● EXERCISE TASKS
1. Reproduce the essay on horizontal lightning from "And I suspect" up to and including "for humidity here.", swapping "humidity" for "moisture".
2. Write the next part of the essay on horizontal lightning, carrying on from its final sentence.

The afternoon thunderstorm came rolling up so I had gone inside. I was standing at my big living room window looking out across the valley, wondering how big this storm was going to be. There were a few flashes visible even though the late afternoon light was still high. The rumbles came, but not so fast the storm was actually all that close. Or so I thought.
And then the flash caught my eye, and my jaw dropped. Because there was horizontal lightning racing up the valley! A white-hot bolt of sheer energy, racing just above eye height from where I was standing looking out. Running clean up the middle of the valley so fast I wondered for a moment if I imagined it. During daylight hours. What else is there to say but ‘WOW’? Followed by “Whoa!”
I remember my mother telling crazy stories about prairie lightning storms and how you really need to go inside. She remembered seeing ball lightning as a kid – one of the rarest forms out there – and it terrified her.
I have seen some breathtaking strikes. But I have never seen horizontal lightning close to the ground until this recent event (July 2023). I’d be happy not to see it again. The thought of being struck out of nowhere by a horizontal beam - scary! Horizontal lightning typically travels just under the clouds. I have no idea how it could have been in the middle of the valley on a day without massive wind or low cloud? But there it was.
And I suspect more and more of us will experience this sense of – “what the hell was that” – thanks to climate change. Where my sister lives in Alberta, tornado warnings are becoming “a thing”. Here in British Columbia, we are talking about the humidex like we know what that is.
High humidity here? I live in a semi-arid place, so sorry what? Just take a walk across the yard to find your clothes glued to you and you will understand the difference humidity makes to the heat equation. It’s been the strangest summer I can remember for humidity here.
It feels like that part in the movie where one more bad thing happens and you just quit and say ‘yeah, right, okay I’m done now with this story line. Contrived. Overreach’. Except we can’t quit the story line – or at least not that easily.
The chain of events just keeps getting longer. Covid 19. The climate crisis of 2021 that burned my neighboring community to the ground in a matter of hours. Then the atmospheric river that came later flooding southwest BC. Then intense cold and tons of snow ending 2021. Part of 2022 was okay, but then the deciduous trees all had their leaves still in Oct . . .Nov. . . Dec. . . Jan . .. some right through to March and April??? Check out the picture! The leaves were all on and green in November.

[Entries drawn from a collection]
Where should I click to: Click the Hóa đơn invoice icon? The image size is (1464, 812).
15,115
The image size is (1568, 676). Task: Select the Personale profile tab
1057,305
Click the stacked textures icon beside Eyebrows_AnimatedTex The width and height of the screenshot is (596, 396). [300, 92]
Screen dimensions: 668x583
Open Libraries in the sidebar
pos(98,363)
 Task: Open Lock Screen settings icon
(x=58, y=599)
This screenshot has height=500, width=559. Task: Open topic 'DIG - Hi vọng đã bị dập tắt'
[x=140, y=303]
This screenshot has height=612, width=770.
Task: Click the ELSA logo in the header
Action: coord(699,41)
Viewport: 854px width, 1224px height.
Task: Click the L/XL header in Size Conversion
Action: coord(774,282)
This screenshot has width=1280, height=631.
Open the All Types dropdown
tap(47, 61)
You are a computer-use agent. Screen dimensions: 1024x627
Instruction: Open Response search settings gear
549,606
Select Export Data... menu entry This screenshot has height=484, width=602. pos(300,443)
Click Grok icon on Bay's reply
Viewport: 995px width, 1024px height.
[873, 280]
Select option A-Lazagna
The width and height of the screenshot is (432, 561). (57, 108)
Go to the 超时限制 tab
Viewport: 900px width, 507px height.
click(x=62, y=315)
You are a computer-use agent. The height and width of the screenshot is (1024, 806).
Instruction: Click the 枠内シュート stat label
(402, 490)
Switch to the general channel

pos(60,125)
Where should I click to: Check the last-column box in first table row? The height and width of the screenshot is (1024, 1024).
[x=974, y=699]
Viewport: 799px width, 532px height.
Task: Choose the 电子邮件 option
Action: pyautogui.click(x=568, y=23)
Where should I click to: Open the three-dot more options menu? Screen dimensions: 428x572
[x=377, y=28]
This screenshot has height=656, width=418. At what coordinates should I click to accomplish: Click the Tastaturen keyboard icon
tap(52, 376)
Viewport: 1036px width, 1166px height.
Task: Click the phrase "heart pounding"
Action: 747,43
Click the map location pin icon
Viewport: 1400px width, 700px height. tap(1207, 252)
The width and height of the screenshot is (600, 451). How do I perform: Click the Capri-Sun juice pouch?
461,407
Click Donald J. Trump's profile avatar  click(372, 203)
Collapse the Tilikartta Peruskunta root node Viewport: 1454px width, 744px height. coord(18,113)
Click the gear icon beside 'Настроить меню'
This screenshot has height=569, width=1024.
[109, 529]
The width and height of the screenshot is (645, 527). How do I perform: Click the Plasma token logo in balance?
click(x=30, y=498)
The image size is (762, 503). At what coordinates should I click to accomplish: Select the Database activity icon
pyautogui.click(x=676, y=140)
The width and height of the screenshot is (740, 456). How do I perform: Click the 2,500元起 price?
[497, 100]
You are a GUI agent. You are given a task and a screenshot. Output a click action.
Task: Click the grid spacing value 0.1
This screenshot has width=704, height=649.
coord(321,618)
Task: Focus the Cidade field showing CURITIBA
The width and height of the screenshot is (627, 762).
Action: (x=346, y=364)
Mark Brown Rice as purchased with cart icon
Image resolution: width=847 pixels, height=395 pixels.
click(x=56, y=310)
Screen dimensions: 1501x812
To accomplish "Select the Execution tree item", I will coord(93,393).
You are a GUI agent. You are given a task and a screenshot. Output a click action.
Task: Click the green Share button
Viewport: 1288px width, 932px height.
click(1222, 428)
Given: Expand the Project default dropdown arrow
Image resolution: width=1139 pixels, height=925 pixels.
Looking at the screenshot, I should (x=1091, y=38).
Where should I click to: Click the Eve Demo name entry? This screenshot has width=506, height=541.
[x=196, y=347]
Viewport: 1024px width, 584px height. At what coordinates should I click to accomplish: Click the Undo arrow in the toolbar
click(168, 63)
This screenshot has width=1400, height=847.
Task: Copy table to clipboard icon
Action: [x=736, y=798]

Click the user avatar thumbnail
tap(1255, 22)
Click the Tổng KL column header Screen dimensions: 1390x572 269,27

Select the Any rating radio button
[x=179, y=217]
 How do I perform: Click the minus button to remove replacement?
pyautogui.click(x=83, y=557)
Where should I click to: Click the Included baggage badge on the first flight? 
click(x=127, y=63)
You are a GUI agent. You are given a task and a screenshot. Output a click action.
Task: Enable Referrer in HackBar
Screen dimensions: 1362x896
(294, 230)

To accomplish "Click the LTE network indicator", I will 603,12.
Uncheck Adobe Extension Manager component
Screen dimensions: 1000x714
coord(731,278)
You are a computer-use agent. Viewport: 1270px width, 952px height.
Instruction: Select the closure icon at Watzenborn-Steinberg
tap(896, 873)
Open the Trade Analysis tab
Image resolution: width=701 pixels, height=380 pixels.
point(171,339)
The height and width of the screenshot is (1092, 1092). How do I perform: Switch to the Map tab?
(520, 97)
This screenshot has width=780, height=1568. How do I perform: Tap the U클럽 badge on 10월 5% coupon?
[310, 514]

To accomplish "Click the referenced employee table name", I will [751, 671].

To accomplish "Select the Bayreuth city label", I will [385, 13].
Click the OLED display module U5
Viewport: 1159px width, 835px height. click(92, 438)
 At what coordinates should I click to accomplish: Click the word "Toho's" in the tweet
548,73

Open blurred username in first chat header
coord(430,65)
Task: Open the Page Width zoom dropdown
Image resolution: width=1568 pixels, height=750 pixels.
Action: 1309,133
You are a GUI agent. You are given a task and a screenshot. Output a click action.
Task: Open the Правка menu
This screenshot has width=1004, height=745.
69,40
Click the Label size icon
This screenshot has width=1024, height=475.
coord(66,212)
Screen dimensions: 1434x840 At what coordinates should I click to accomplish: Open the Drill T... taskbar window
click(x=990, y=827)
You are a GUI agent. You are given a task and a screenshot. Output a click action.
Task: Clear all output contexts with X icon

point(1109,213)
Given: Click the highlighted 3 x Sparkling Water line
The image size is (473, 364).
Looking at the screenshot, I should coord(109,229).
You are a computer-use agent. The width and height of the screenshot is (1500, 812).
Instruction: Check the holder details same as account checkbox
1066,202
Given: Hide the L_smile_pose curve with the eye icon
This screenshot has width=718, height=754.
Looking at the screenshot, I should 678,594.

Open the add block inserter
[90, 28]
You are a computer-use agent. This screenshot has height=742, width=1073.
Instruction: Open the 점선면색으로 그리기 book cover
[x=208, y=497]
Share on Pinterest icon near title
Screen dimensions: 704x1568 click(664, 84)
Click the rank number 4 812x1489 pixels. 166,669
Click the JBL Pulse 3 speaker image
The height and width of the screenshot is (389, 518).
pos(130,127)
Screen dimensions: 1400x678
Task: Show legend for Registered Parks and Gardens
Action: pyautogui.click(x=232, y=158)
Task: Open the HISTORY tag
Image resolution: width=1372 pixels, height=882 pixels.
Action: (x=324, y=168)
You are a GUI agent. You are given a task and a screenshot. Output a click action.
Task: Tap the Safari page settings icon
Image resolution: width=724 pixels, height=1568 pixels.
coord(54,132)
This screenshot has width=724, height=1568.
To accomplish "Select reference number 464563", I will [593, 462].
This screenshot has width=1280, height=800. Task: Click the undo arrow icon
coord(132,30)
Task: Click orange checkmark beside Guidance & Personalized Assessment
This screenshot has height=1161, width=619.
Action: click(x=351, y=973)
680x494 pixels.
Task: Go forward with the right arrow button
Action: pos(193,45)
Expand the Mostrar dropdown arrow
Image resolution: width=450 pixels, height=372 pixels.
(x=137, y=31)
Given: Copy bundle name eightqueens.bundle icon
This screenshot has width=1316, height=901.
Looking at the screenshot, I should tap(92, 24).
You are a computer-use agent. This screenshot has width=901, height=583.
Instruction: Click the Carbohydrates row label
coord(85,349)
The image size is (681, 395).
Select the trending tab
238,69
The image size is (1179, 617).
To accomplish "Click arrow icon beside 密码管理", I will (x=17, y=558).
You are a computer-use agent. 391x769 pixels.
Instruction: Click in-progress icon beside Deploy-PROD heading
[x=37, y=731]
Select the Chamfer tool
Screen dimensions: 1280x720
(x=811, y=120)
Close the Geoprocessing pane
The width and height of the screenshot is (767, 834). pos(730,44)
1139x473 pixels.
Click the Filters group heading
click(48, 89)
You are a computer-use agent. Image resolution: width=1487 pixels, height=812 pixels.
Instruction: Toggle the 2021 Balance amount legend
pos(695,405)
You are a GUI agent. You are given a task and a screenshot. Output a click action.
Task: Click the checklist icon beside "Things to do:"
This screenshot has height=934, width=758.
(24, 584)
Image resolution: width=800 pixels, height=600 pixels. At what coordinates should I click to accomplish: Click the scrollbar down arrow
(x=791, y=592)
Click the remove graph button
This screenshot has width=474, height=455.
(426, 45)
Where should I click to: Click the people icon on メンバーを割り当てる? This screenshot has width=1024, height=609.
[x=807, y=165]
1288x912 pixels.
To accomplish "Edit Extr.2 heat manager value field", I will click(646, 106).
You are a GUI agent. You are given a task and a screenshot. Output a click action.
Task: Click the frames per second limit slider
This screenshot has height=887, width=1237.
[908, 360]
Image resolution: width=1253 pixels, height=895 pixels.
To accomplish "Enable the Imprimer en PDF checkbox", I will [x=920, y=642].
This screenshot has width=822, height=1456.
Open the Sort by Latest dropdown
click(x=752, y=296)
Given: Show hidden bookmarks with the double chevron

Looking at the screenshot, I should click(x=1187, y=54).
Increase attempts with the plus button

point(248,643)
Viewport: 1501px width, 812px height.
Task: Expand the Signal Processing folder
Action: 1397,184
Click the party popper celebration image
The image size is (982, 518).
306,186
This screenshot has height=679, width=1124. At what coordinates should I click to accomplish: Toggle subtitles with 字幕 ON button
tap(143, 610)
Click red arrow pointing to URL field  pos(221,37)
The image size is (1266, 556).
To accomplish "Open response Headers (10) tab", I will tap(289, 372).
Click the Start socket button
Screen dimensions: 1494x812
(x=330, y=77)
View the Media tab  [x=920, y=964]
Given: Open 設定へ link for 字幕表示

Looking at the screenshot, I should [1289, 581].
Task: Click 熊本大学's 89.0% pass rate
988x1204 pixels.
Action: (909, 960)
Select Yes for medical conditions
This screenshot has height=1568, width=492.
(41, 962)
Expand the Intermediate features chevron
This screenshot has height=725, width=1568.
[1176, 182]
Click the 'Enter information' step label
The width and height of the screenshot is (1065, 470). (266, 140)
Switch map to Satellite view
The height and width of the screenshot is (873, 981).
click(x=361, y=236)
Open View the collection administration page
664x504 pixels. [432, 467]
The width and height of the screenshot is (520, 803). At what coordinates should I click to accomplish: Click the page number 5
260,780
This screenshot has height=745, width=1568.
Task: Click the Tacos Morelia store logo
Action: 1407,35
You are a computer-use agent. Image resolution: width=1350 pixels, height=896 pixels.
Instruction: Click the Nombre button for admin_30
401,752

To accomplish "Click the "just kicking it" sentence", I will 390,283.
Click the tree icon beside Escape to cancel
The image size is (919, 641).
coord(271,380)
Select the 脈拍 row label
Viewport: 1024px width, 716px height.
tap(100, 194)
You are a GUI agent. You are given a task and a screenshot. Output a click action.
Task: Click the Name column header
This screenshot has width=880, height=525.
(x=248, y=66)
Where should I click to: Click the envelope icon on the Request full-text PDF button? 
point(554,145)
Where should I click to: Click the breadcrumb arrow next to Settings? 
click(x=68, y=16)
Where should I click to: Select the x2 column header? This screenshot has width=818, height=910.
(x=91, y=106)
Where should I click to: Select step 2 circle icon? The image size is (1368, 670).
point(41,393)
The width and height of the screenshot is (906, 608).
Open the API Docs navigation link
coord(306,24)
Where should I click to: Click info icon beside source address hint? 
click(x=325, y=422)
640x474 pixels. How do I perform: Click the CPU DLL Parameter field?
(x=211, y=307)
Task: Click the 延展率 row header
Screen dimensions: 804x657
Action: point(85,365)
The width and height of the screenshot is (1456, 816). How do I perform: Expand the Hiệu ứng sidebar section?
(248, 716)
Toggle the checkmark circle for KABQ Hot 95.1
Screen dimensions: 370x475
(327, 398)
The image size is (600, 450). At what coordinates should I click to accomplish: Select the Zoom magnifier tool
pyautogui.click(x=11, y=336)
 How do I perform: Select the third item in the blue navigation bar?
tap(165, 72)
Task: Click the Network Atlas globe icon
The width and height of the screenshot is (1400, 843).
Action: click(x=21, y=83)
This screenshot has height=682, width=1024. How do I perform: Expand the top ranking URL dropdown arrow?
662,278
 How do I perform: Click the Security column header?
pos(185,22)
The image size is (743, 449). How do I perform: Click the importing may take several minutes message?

● ANSWERS GIVEN
1.
And I suspect more and more of us will experience this sense of – “what the hell was that” – thanks to climate change. Where my sister lives in Alberta, tornado warnings are becoming “a thing”. Here in British Columbia, we are talking about the humidex like we know what that is.
High moisture here? I live in a semi-arid place, so sorry what? Just take a walk across the yard to find your clothes glued to you and you will understand the difference moisture makes to the heat equation. It’s been the strangest summer I can remember for moisture here.

2.
And, sure enough, there are consequences when natural systems that have worked for thousands of years are suddenly disrupted. Some of the trees survived, but are very weak. Some have little fruit. Others died all the way back to the ground, losing all their growth, and still others are in fact dead. Each thing, big and small, just one more link in the chain falling off until our connections are all broken. Common knowledge of how things work no longer applies. We don’t know how (or if) things will keep working anymore.
So while the appearance of horizontal lightning down my valley doesn’t rank as a catastrophic event on anyone’s scale, it’s just one more story about how strange things are happening more and more out there. My hope of humans finding ecological harmony again takes a nosedive. I know in my heart that helping people figure out how to grow food for themselves, discover their mind-body connection, and seek ecological harmony are things I need to spend my time on and that is part of what writing The Naturalized Human hopes to do.
But I can tell you, if ball lightning shows up here (or a tornado!), then I’m outta here! Where on earth would I go is a whole other question to consider. There’s no place like home. There’s no place without strange things happening.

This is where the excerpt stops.